→ Stored data:
_ _ _

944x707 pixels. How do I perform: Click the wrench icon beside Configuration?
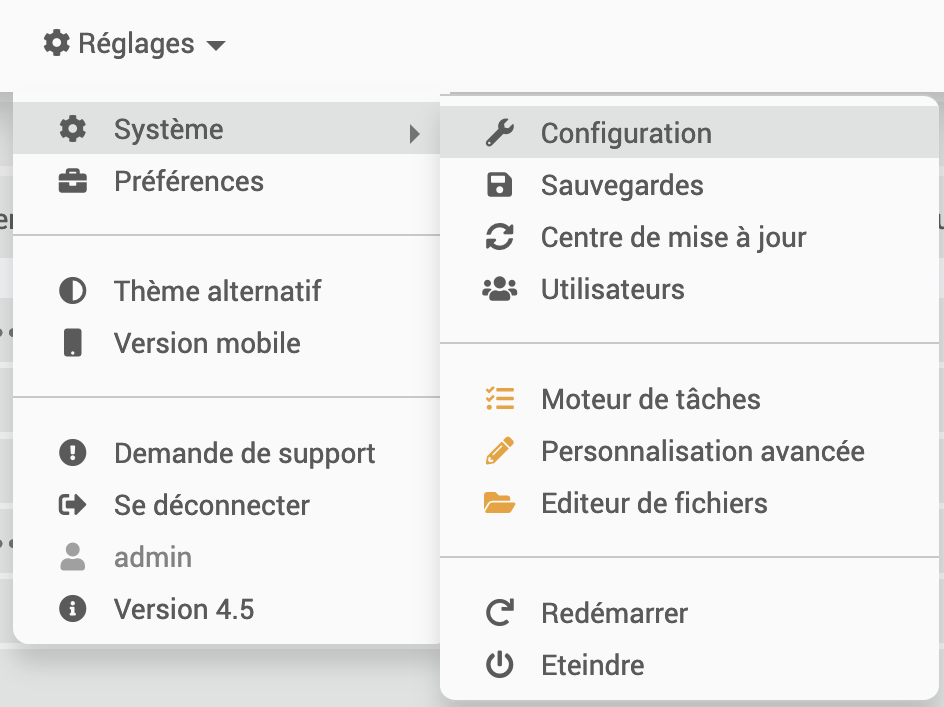point(499,133)
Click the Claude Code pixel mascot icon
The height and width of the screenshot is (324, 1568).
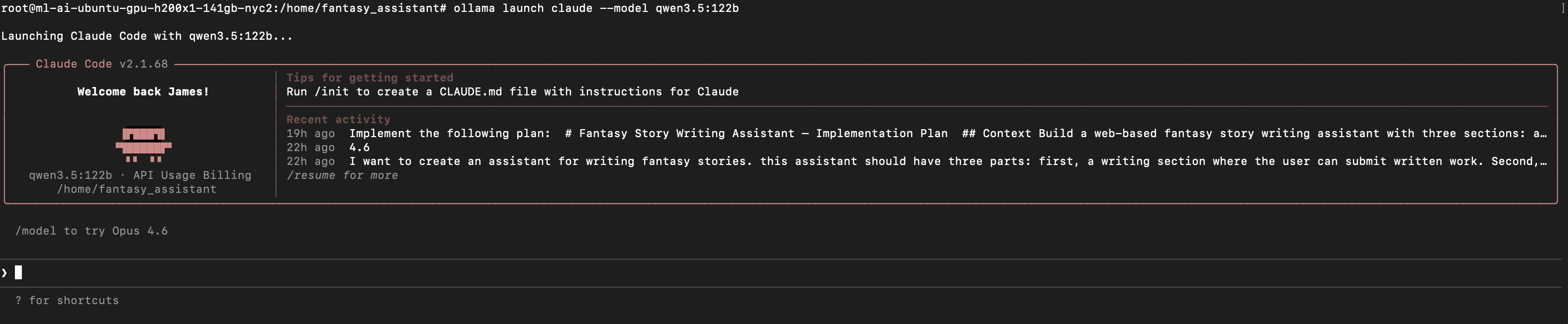point(144,144)
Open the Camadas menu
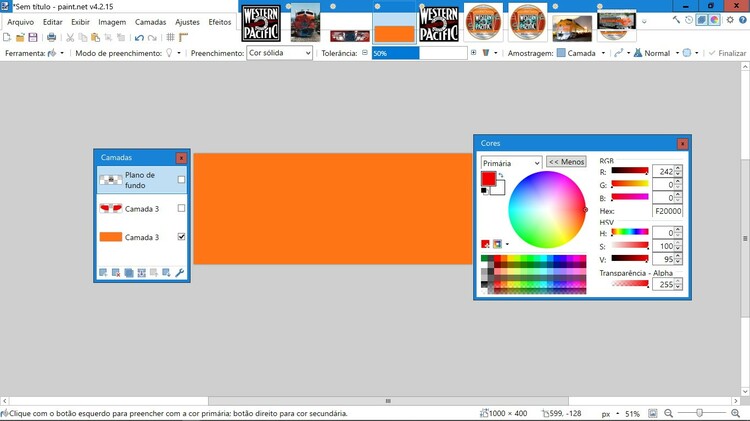750x421 pixels. [x=151, y=21]
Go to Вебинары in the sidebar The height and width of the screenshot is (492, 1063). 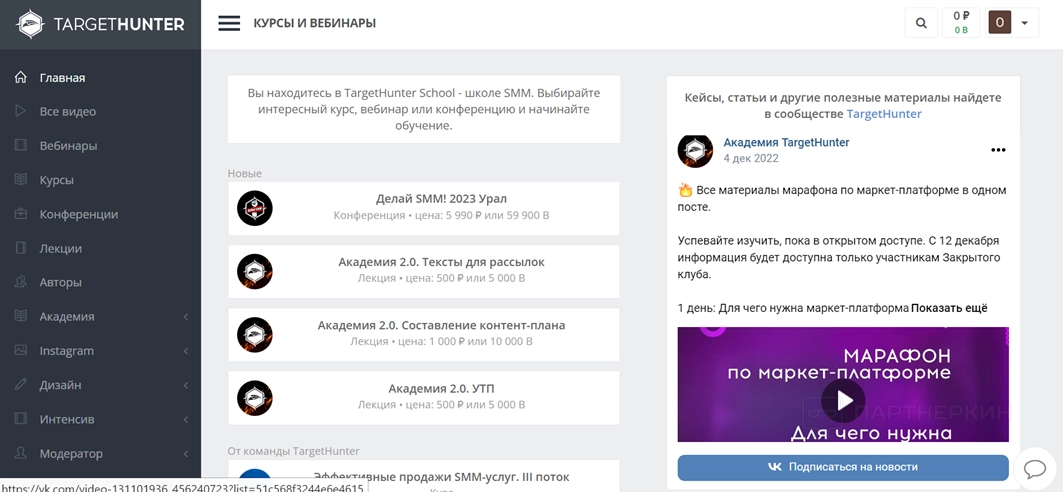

_ _ _

→ WHAT NEEDS TO BE DONE: Return the entries above exactly, skipping any images.

→ ANSWER TO THE PROBLEM:
944x707 pixels. How do I perform: Click the wrench icon beside Configuration?
point(499,133)
Click the Claude Code pixel mascot icon
The height and width of the screenshot is (324, 1568).
point(144,144)
Open the Camadas menu
750x421 pixels. [x=151, y=21]
Go to Вебинары in the sidebar The height and width of the screenshot is (492, 1063). 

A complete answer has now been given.